**QUESTIONS TO ANSWER**
(a) From the post on teaching data science at the school level, list the three phrases that sum up how the writer thinks students should learn statistics.
(b) Please carry on the post on teaching data science at the school level from the point where it stops.

Follow the data!

Last week I was down in Wellington for the VUW NZCER NZAMT16 Mathematics & Statistics Education Research Symposium, as well as for the NZAMT16 teacher conference. It was a huge privilege to be one of the keynote speakers and my keynote focused on teaching data science at the school level. I used the example of following music data from the New Zealand Top 40 charts to explore what new ways of thinking about data our students would need to learn (I use “new” here to mean “not currently taught/emphasised”).

It was awesome to be back in Wellington, as not only did I complete a BMus/BSc double degree at Victoria University, I actually taught music at Hutt Valley High School (the venue for the conference) while I was training to become a high school teacher (in maths/stats and music). I didn’t talk much in my keynote about the relationship between music and data analysis, but I did describe my thoughts a few years ago (see below):

All music has some sort of structure sitting behind it, but the beauty of music is in the variation. When you learn music, you learn about key ideas and structures, but then you get to hear how these same key ideas and structures can be used to produce so many different-sounding works of art. This is how I think we need to help students learn statistics – minimal structure, optimal transfer, maximal experience. Imagine how boring it would be if students learning music only ever listened to Bach.

**GIVEN INFORMATION**
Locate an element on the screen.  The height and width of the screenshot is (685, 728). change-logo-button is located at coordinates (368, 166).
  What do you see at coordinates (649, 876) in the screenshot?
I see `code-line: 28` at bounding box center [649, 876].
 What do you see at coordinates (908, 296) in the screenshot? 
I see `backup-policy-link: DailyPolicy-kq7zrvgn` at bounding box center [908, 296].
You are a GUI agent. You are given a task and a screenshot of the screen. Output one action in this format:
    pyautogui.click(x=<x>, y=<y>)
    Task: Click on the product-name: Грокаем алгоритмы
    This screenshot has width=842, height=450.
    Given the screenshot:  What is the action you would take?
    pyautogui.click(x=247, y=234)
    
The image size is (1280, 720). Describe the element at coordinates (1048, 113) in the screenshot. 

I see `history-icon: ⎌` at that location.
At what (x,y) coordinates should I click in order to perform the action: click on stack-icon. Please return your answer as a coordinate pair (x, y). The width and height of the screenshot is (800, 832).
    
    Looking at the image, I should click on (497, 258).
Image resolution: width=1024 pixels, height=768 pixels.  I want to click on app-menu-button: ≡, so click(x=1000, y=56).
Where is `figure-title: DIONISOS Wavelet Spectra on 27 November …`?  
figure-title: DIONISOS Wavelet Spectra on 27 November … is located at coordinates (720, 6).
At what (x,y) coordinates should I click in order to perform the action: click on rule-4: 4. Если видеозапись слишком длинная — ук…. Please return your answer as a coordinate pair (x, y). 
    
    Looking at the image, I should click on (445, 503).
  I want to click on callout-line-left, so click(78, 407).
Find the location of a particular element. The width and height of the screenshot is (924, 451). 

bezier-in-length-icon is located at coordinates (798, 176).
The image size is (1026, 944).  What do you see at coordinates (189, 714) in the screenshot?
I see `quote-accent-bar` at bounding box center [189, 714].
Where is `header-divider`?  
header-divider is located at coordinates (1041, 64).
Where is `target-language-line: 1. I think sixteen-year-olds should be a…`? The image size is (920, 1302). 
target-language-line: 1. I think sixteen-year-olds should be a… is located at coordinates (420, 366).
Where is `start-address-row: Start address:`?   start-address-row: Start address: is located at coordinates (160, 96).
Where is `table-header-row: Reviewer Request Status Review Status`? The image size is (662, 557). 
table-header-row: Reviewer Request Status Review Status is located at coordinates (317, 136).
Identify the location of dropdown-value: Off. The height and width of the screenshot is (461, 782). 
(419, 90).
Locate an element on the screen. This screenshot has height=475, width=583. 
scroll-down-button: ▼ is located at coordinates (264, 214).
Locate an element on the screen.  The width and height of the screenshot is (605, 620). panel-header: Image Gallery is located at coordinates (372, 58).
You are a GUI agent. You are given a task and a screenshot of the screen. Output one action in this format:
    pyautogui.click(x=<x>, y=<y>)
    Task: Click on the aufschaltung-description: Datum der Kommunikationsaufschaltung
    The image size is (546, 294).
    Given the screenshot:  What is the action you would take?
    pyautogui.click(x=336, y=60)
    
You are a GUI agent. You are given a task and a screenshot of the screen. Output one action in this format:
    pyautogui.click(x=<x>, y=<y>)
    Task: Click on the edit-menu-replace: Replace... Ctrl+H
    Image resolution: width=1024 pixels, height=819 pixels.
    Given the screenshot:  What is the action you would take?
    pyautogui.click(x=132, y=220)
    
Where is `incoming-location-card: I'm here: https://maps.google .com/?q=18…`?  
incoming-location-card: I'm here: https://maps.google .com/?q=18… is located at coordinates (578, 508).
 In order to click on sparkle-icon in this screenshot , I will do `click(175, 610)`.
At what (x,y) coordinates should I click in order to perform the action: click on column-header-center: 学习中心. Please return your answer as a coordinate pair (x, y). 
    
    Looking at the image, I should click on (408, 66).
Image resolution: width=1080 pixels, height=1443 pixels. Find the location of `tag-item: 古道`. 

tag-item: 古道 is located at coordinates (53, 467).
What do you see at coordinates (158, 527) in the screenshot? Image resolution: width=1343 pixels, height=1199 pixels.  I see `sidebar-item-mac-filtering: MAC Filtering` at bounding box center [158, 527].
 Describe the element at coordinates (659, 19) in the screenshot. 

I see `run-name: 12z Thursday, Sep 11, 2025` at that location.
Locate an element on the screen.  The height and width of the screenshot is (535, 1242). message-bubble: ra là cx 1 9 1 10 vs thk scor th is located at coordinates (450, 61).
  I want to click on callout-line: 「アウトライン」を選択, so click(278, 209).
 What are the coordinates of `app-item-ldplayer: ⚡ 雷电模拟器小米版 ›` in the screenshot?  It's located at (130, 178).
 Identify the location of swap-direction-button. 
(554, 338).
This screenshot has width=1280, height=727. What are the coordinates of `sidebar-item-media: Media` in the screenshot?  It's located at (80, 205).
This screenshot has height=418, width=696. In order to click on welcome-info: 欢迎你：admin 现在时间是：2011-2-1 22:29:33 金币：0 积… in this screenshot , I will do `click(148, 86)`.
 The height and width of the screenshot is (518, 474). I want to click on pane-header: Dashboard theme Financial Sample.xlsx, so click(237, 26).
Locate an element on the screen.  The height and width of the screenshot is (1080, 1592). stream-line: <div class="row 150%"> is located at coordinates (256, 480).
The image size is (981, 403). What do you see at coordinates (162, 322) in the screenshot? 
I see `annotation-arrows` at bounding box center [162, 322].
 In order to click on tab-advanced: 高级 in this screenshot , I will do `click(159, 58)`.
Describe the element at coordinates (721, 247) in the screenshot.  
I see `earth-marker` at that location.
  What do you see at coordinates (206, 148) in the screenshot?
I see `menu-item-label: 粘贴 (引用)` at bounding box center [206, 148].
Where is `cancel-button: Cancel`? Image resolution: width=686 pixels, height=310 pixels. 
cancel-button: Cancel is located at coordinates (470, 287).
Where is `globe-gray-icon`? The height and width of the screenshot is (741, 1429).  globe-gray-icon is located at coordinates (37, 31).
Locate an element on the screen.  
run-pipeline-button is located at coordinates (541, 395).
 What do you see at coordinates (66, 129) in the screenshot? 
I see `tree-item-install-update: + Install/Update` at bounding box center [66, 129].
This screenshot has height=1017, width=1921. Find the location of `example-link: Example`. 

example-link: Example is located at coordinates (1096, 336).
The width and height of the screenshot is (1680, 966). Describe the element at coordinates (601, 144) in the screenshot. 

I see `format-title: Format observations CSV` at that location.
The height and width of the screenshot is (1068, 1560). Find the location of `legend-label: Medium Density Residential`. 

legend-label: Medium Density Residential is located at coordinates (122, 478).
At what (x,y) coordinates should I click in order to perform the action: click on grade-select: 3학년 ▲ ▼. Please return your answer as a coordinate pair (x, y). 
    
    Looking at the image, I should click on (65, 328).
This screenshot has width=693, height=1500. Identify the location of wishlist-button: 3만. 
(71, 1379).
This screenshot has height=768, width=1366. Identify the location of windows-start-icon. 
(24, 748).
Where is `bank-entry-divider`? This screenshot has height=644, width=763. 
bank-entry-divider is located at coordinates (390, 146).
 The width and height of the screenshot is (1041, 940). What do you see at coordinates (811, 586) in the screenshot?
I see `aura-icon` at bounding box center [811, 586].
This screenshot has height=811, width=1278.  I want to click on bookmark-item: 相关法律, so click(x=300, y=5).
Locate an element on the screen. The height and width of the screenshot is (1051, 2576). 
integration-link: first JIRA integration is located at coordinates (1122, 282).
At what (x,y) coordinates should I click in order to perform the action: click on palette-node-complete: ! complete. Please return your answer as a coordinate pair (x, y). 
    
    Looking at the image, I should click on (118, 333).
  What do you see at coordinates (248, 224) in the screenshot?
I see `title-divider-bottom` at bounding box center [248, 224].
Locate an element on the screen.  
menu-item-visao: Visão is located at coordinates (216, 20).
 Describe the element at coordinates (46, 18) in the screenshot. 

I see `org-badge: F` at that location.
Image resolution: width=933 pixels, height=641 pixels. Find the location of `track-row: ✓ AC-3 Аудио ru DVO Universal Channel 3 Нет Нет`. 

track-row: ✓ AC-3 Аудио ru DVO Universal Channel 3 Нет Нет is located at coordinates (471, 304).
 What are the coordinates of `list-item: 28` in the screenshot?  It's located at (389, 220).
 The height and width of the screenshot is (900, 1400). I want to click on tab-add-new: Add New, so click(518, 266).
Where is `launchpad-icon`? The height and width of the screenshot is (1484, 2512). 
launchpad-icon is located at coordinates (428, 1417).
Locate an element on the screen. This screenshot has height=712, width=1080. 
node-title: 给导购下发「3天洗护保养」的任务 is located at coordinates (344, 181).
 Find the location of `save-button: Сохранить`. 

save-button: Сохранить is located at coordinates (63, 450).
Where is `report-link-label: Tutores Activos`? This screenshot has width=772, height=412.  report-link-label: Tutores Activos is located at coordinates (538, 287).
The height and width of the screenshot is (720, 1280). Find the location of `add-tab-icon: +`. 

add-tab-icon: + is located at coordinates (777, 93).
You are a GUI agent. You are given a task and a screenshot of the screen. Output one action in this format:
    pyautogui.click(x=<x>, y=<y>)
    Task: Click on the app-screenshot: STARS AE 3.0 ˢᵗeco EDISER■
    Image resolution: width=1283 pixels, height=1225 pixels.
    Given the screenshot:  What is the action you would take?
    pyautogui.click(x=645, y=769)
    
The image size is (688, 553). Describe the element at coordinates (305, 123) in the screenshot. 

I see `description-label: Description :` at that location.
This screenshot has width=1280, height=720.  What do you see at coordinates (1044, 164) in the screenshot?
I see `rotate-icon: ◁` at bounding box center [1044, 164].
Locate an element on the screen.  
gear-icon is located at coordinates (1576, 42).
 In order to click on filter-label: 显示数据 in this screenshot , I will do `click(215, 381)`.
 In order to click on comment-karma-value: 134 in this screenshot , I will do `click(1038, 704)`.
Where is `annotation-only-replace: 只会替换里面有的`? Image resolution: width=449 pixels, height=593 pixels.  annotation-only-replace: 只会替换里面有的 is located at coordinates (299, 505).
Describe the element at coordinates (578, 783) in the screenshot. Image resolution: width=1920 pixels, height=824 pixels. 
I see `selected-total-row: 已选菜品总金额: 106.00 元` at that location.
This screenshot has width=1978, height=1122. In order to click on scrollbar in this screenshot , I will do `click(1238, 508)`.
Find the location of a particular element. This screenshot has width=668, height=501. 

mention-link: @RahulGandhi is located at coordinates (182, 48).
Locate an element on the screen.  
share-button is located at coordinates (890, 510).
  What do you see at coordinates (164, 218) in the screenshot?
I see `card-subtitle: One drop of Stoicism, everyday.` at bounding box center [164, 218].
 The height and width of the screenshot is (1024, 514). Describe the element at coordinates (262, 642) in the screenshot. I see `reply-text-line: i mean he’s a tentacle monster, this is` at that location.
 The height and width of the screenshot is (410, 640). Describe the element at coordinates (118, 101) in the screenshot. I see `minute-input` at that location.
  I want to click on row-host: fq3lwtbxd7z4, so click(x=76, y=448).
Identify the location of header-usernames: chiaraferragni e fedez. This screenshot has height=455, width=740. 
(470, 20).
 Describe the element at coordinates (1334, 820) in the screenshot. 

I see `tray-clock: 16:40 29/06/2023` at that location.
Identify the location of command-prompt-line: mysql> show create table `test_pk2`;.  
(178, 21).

**WRITTEN RESPONSES**
(a) minimal structure, optimal transfer, maximal experience

(b)
Due to some unforeseen factors, I ended up ZOOMing my slides from one laptop at the front of the hall to another laptop in the back room which was connected to the data projector. Since I was using ZOOM, I decided to record my talk. However, the recording is not super awesome due to not really thinking about the audio side of things (ironically). If you want to try watching the video, I’ve embedded it below:

You can also view the slides here: I’m not sure they make a whole lot of sense by themselves, so here’s a quick summary of some of what I talked about:

  • Currently, we pretty much choose data to match the type of analysis we want to teach, and then “back fit” the investigative problem to this analysis. This is not totally a bad thing, we do it in the hope that when students are out there in the real world, they think about all the analytical methods they’ve learned and choose the one that makes sense for the thing they don’t know and the data they have to learn from. But, there’s a whole lot of data out there that we don’t currently teach students about how to learn from, which comes from the computational world our students live in. If we “follow the data” that students are interacting with, what “new” ways of thinking will our students need to make sense of this data?
  • Album covers are a form of data, but how do we take something we can see visually and turn this into “data”. For the album covers I used from one week of 1975 and one week of 2019, we can see that the album covers from 1975 are not as bright and vibrant as those from 2019, similarly we can see that people’s faces feature more in the 1975 album covers. We could use the image data for each album cover, extract some overall measure of colour and use this to compare 1975 and 2019. But what measure should we use? What is luminosity, saturation, hue, etc.? How could we overfit a model to predict the year of an album cover by creating lots of super specific rules? What pre-trained models can we use for detecting faces? How are they developed? How well do they work? What’s this thing called a “confusion matrix”?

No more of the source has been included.